I was nine weeks into my fourth pregnancy. I had a miscarriage at four weeks almost four months prior to this one. I was scared and worried that it was happening again and all the signs were there. I had my blood drawn a couple times to check my numbers; they were increasing so it wasn’t a miscarriage. They weren’t sure what was wrong, so I had to be monitored closely.
At 16 weeks I was sent to a high risk ob/gyn and a genetic specialist. My bloodwork was abnormal and all the early problems were still present. The bloodwork showed that the baby was at high risk for several genetic problems. A 3D ultrasound was performed along with several other tests. We saw and heard his little heartbeat, we saw his face, feet, and tiny hands.
We walked into a little room to hear all the results. In that room our little baby was described as tissue, a blob of cells, a formless mass of clay. We were told he would more than likely be incompatible with life. The chance of him living after birth was less than 5%. If he survived he was at severe risk for Spina Bifida, Trisomy 14 & 18, and mental retardation. I was losing amniotic fluid daily so on top of the genetic possibilities, he would have life threatening health issues. They said he was already starting to decline that his head was beginning to flatten due to the lack of fluid.
They gave us NO HOPE. Their advice was to abort. They said I was young and could have another baby someday. Something just went wrong with this pregnancy and the best thing I could do as a mother was end his suffering now. Everything they said made me sick to my stomach!
My blob of tissue had a face, hands, and feet. His heart was beating and as long as his heart was beating, I was not going to be the one to stop it.
We declined the abortion and we were told to come back in two weeks. So at 18 weeks on Christmas Eve, we were told that fetal demise would take place and that it was only a matter of time. The doctor said whether we ended the pregnancy or it ended on its own that death was inevitable.

### Source information
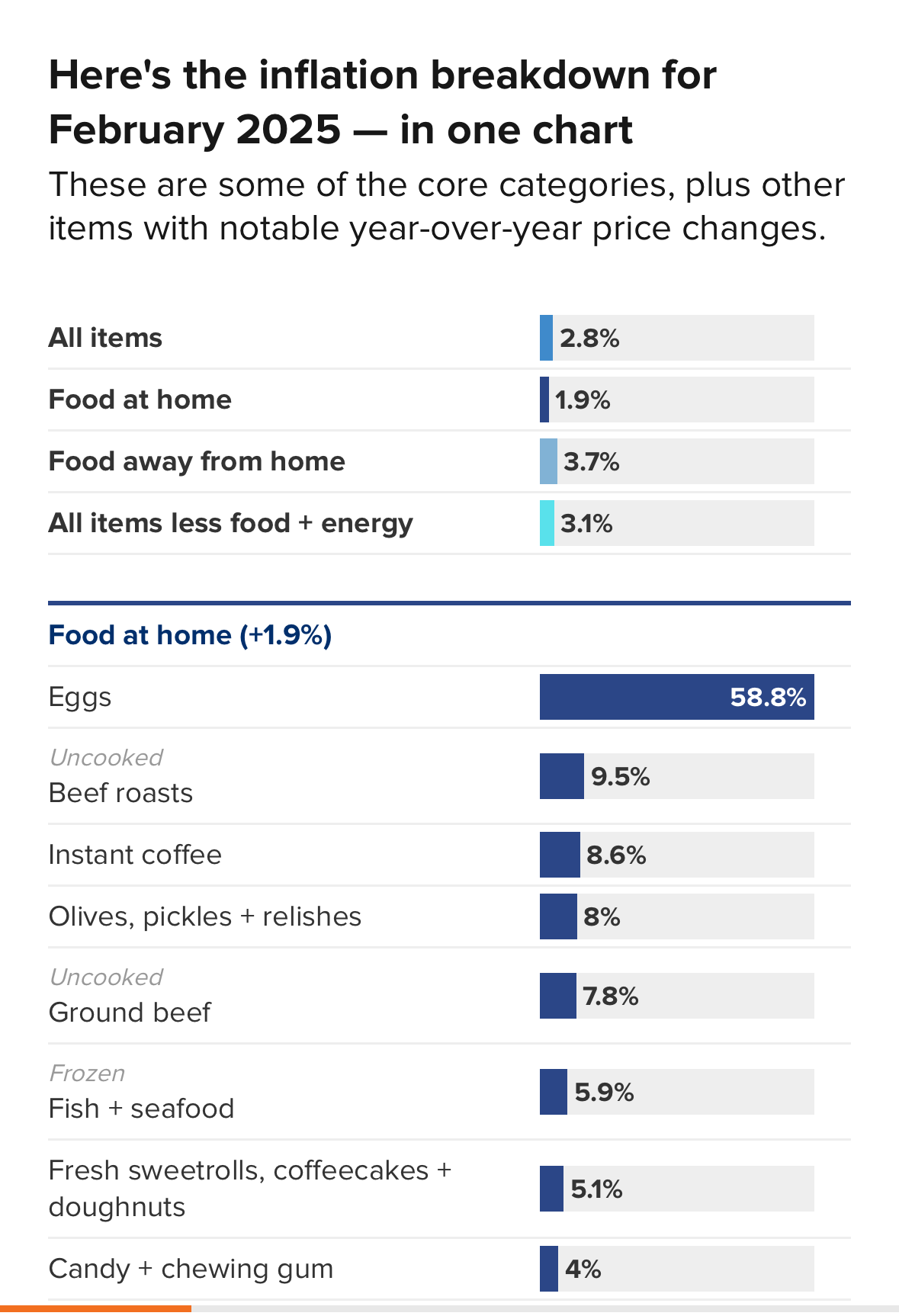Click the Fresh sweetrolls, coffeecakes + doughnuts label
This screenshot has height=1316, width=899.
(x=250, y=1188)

==

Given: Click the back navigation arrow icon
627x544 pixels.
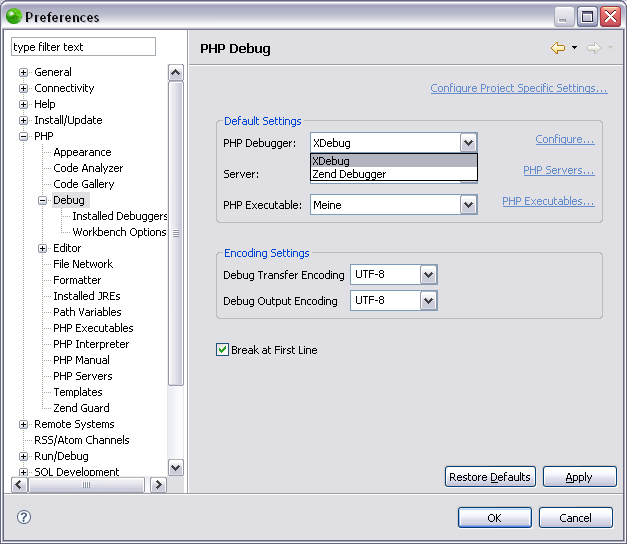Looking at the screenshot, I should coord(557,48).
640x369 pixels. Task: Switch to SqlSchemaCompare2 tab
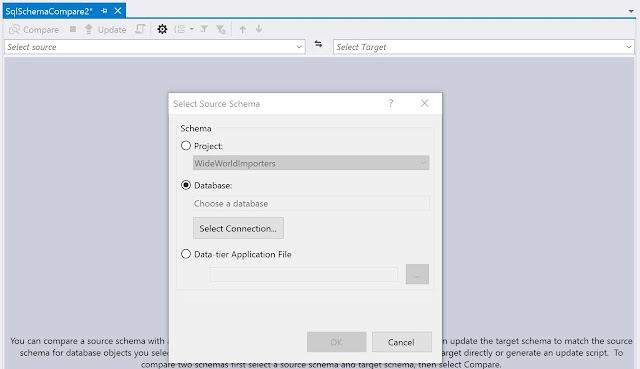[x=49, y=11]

### Tasks to perform
a: According to the pregnancy account, what was the chance of the baby living after birth?
b: In the pregnancy account, what words were used to describe the baby in the little room where the results were given? List them all.
c: In the pregnancy account, switch "monitored" to "watched" and give again the part that opens with the words containing "I was nine weeks" and closes with "be monitored closely.".

### Answer section
a: Less than 5%.

b: Tissue, a blob of cells, and a formless mass of clay.

c:
I was nine weeks into my fourth pregnancy. I had a miscarriage at four weeks almost four months prior to this one. I was scared and worried that it was happening again and all the signs were there. I had my blood drawn a couple times to check my numbers; they were increasing so it wasn’t a miscarriage. They weren’t sure what was wrong, so I had to be watched closely.